Врач, увидев не слабонервных родичей, а троих здоровых парней, напрямую выложил, что дела у мужика хреновенькие, серьезно задеты жизненно важные органы, большая потеря крови и, несмотря на несомненные достижения отечественной медицины, заказывать музыку будет самым правильным делом; в крайнем случае, отказаться можно всегда, пока не проплачено, но такая вероятность весьма и весьма маловата, то есть, скорее всего, платить придется за все, потому что еще день-два, и ожидает Федора Ильича летальный исход. Для тех, кто не в курсе: к полетам этот термин - letalis exitus имеет прямое и тесное отношение. Ибо со смертью душа человеческая, говорят, моментально отлетает из тела.

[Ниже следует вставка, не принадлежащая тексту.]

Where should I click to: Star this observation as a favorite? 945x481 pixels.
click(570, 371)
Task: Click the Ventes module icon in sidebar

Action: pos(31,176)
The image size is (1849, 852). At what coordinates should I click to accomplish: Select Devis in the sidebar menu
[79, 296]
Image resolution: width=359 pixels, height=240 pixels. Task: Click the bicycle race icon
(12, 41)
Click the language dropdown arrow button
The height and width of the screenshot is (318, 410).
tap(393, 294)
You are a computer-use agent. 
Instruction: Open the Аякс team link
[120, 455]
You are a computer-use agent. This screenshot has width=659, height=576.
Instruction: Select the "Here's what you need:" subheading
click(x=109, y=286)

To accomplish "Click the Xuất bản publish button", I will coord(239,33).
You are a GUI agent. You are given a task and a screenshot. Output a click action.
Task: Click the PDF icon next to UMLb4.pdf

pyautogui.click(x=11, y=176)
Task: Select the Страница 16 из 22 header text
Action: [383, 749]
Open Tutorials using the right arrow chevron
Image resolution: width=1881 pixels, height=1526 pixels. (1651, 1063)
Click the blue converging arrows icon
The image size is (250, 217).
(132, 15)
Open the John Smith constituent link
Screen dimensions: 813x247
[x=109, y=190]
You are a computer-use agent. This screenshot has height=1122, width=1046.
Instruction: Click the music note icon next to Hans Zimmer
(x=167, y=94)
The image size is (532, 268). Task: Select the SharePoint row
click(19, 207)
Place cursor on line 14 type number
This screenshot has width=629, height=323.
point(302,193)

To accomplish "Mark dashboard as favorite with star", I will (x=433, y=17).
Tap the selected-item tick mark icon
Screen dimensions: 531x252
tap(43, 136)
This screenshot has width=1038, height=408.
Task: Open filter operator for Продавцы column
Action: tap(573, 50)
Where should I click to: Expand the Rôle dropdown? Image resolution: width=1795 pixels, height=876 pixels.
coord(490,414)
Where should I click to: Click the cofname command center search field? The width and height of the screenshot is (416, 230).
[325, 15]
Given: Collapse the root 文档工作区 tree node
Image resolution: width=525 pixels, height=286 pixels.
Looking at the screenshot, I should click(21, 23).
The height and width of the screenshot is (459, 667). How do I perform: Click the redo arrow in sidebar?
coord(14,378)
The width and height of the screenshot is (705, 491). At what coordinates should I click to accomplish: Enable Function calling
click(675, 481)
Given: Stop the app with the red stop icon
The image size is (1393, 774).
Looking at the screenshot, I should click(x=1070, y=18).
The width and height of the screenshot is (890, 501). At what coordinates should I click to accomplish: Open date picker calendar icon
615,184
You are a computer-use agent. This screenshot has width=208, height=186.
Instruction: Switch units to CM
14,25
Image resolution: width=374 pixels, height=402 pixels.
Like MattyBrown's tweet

Глава четвертая. ЗАВЕЩАНИЕ МЕЛЬНИКА

Отца хоронили в ноябре. В начале. День был то солнечный, то прохладный. Главное, хорошо, дождя не было, иначе хоронить пришлось бы, как на лыжах. Да и в воду опускать - жалко. Отец все-таки, хоть и покойник. В общем, сухенько было, чистенько, солнышко вопли распускать не давало.

В вопросе похорон по-христиански братья проявили единомыслие. Никто из них рьяно верующим не был, но когда местные старухи заголосили про отпевание, братья без лишних слов собрались и поехали договариваться.

Священник попался старенький, толстенький, с широкой седой бородой, белыми волнистыми волосами, добрым лицом и веером морщинок около глаз. Очень был похож тот старичок на Санта Клауса, только одежда другая. Звали его протоиерей Николай, так старухи сказали.

Отпевали в церкви, там же и гроб закрывали. А забивал один из приходских дуриков, с паперти. В результате нормально заколотил, добросовестно.

Как попрощались родственники да крышку положили поверх, взял он молоток, потом ручищей, похожей на кусок сухой потрескавшейся земли, перекрестился на алтарь, тщательно, со значением, пробормотал что-то и приступил. Сначала ничего, а потом один гвоздь мимо пошел, он его обратно выбил (пришлось чуть-чуть крышку приоткрывать).

Поп кадилом бренчит, хор прихожанок вяло так блеет, все спеться не могут никак, а этот крышку оторвать пытается и гроб приподнимает вместе с крышкой да постукивает днищем о табуретку. Ну, бред!

Именно тогда Егор увидел отцовское лицо. Через щель. Дурик гробом трясет, батюшка кадилом звенит, ладаном пахнет, прихожанки жалобно блеют, какая-то женщина посторонняя плачет, горькими слезами обливается, голову ладонями сжала. Ну и мудрено ли, что Егору почудилось, будто отец его покойный нахмурился и губы поджал, так, словно гаркнет сейчас, как при жизни бывало: "Вот ведь безрукие!.. Встать помочь, что ли, вам?!" Егор быстро вышел из церкви и закурил; руки тряслись и плакать хотелось, навзрыд, уткнувшись в отцовскую грудь.